Enquanto escrevo, as coisas vêm-me ao pensamento a uma velocidade maior da que me é permitida escrever... algumas delas varrem-se-me, sem que eu tenha tempo de as passar para o papel.
Ficam por escrever os passeios pela muralha Fernandina, as visitas aos alfarrabistas, as idas às retrosarias e lojas de bordados e... as compras de Natal à noite nas ruas da cidade. Mágicas estas noites: frio, chuva, às vezes, músicas natalícias e muito calor humano.

Deixar de falar dos autocarros de dois andares, é uma falha grande, principalmente quando nos lembramos do 78, o autocarro que dá (dava) a maior volta da cidade; ou do 88 que andava sempre aos pares... daí dizer que quando duas pessoas andam sempre juntas, dizer que parecem os autocarros de dois andares... pois há expressões mais feias, eu sei, e que se usam também, e não só, no
Porto.
E, e, e.... e pronto, não digo mais nada... estou nostálgica. Estou com saudades dos meus avós, da casa deles, da minha infância, da minha adolescência, dos cinemas, dos autocarros, dos passeios com os meus amigos, das queimas das fitas, das noites de S. João, do
Porto, do Porto...
Amo-te
Porto!

E você, Alberto, o Seu
Porto é igual ao meu?

7 comentários:

Becas disse...

Estou sem palavras ;-)
Parabéns aos dois
Becas

maria teresa disse...
Este comentário foi removido pelo autor.
maria teresa disse...

Uma excelente descrição do Porto, cidade onde não vou há mais de uma década (passei por lá a caminho de Tibães em Outubro), estou prestes a quebrar esse jejum, já prometi a mim mesma passar lá uma semana antes do Verão chegar.
No seu texto, "vê-se" o amor que tem por "ele".
Gostaria de sentir o mesmo por Lisboa que viu nascer, da parte materna, mais de quatro gerações da família, mas não sinto!

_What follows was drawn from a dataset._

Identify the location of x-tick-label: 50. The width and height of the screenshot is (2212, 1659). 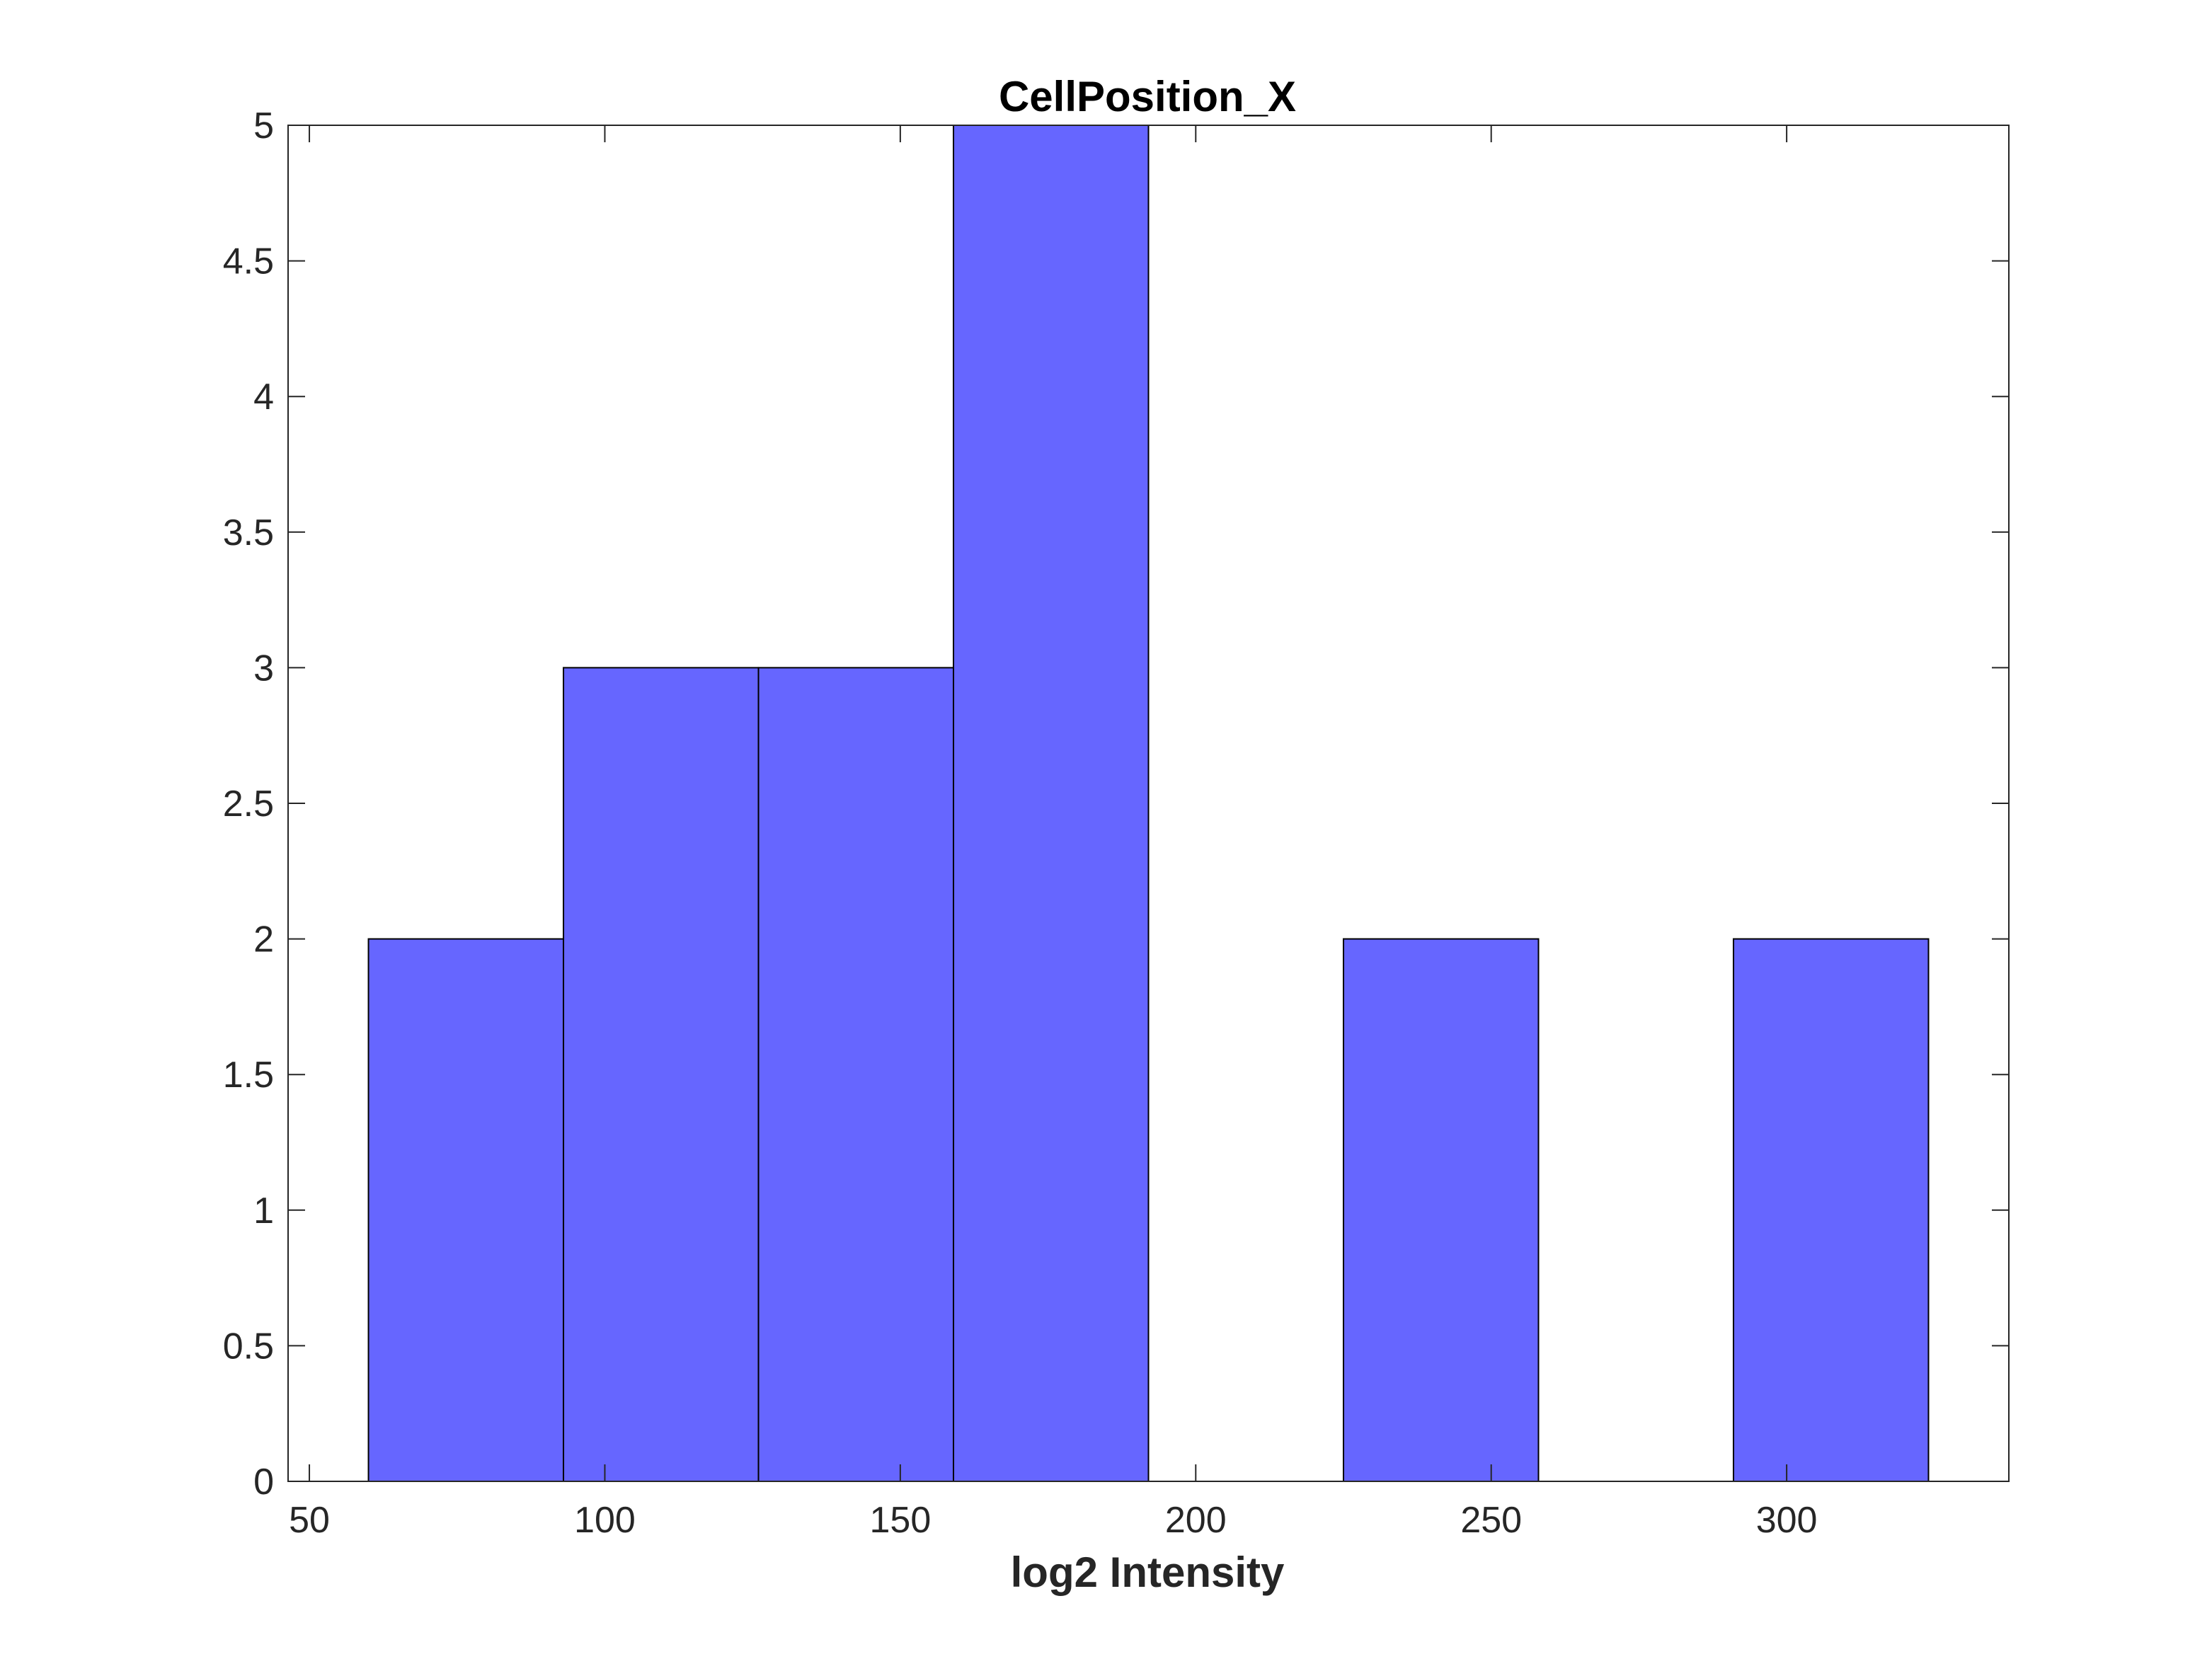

PS- Agradeço a sua visita ao meu cantinho e peço-lhe desculpa por a ter tratado como se fosse do "sexo masculino"...

25 de Março de 2010 09:32

Alberto Velez Grilo disse...

Ora aqui está a perspectiva do Porto que eu gostaria de ter...

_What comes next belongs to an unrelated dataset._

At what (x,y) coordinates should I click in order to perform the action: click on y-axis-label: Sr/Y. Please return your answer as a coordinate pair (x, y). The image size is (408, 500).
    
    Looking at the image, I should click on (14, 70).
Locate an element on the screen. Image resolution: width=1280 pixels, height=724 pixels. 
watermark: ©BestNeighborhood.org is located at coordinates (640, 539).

Mas não se pode ter tudo :) Aos poucos chego lá...

Beijinhos

blogando-me1 disse...

Amiga passa lá no blog e deixa o teu endereço de mail para te enviar o convite para acedres ao meu novo blog.

Bjs fofos

Reflexos disse...

O vosso feedback é sempre bom para que continuemos a ter ânimo para escrever...

Obrigada Becas, Obrigada Maria Teresa, Obrigada Alberto.

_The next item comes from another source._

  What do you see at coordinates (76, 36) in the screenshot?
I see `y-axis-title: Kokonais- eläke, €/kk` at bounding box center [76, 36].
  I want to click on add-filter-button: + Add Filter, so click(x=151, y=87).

Maria Teresa: Não tem importância nenhuma essa questão do sexo... sabe, eu vio pero de Tibães... em Braga

Pedro Coimbra disse...

Numa das minhas visitas a Portugal, a minha mulher (macaense) exigiu ficar três dias no Porto a matar saudades do tempo em que aí estudou.
Foram três dias óptimos, coroados com uma oferta singela mas cheia de significado - uma garrafa com o molho da francesinha oferecida num restaurante junto à Câmara cujo nome já não me vem à memória.